Assigned task A.
Answer these questions from the essay on perseverance:
(i) Which artwork by Titian is credited in the essay?
(ii) What are the spectators in the stands eating?
(iii) Where does the essay say the irritating "encouragement" is shouted from?
Assigned task B. Carry the essay on perseverance forward from its final sentence.

Selected text.
•••

By The Revd Professor Mark Lindsay

Titian 1488-1576, Sisyphus

The Revd Professor Mark Lindsay

Perseverance would have to be one of my least favourite virtues. I hate being told to persevere; to ‘just keep going’. As if I weren’t already doing my best, or trying my hardest…The whole notion of perseverance conjures up images in my mind of me, staggering around a running track at the end of a cross-country race, with spectators in the stands urging me on to the finish-line – all the while greedily gobbling down their sausage rolls, pies, and chips.

‘Do you know how annoying – how actually de-motivating – that is?’, I feel like screaming.

Of course, my days of any sort of long-distance running are way behind me, but I still find myself getting irrationally irritated by any suggestion from others that, if only I can just push through, keep going that little bit further, keep trying that little bit harder, then all the difficulties of the present time will pass, and everything will work out fine.

Especially when such ‘encouragement’ is shouted out by people from the safety of the sidelines; from those who are not ‘in the mix and the mess’ with me.

•••

Data section.
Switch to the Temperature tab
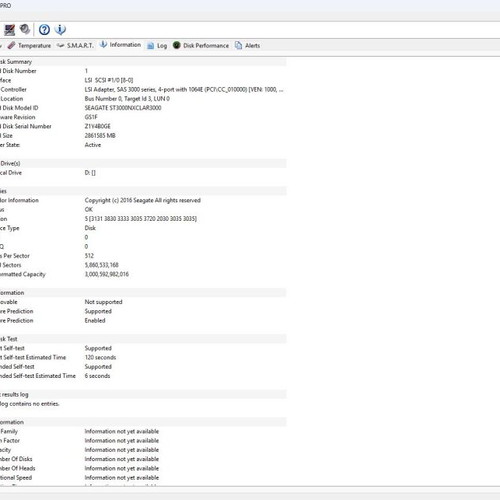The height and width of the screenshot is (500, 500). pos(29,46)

•••

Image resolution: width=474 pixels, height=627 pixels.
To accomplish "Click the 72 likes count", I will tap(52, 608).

•••

Exercise response A.
(i) Sisyphus
(ii) Sausage rolls, pies, and chips
(iii) From the safety of the sidelines

Exercise response B.
And, if I’m being really honest, perhaps the only thing that annoys me more is when such calls to persevere come with a glib, Christian gloss. ‘Don’t you know that perseverance produces character, and character produces hope, and hope doesn’t disappoint…?’ Yep, I can proof-text with the best of them – but really, right at this moment, that’s just not helpful!

As we enter the second-half of our second Victorian lock-down, with COVID-19 numbers appearing to trend up not down, I feel overwhelmed by the constancy of calls to persevere; to just…keep…going. What’s even harder is that we don’t know how long we have to keep going for. We have no idea when this will end. The only thing that seems vaguely certain is that the original six-week lock-down will extend far beyond that.

And please don’t tell me that persevering through this time of distress and dislocation is producing in me some nebulous quality called ‘character’. As far as I can tell, the longer this goes on, the more I withdraw into myself; the greater my tendency to snap; the less tolerant of other people’s frailties I become… If it is ‘character’ that’s being formed in me, it’s not an especially Christian one, nor is it one that I think I want.

Don’t get me wrong – of course we need to stay the course, stick to the restrictions, and do whatever we can to get this virus under control. We owe that not only to ourselves and our loved ones, but as our responsible care for all our neighbours – those we know, and those we don’t.

But well-meaning rhetoric about ‘persevering’ isn’t that helpful right at the moment.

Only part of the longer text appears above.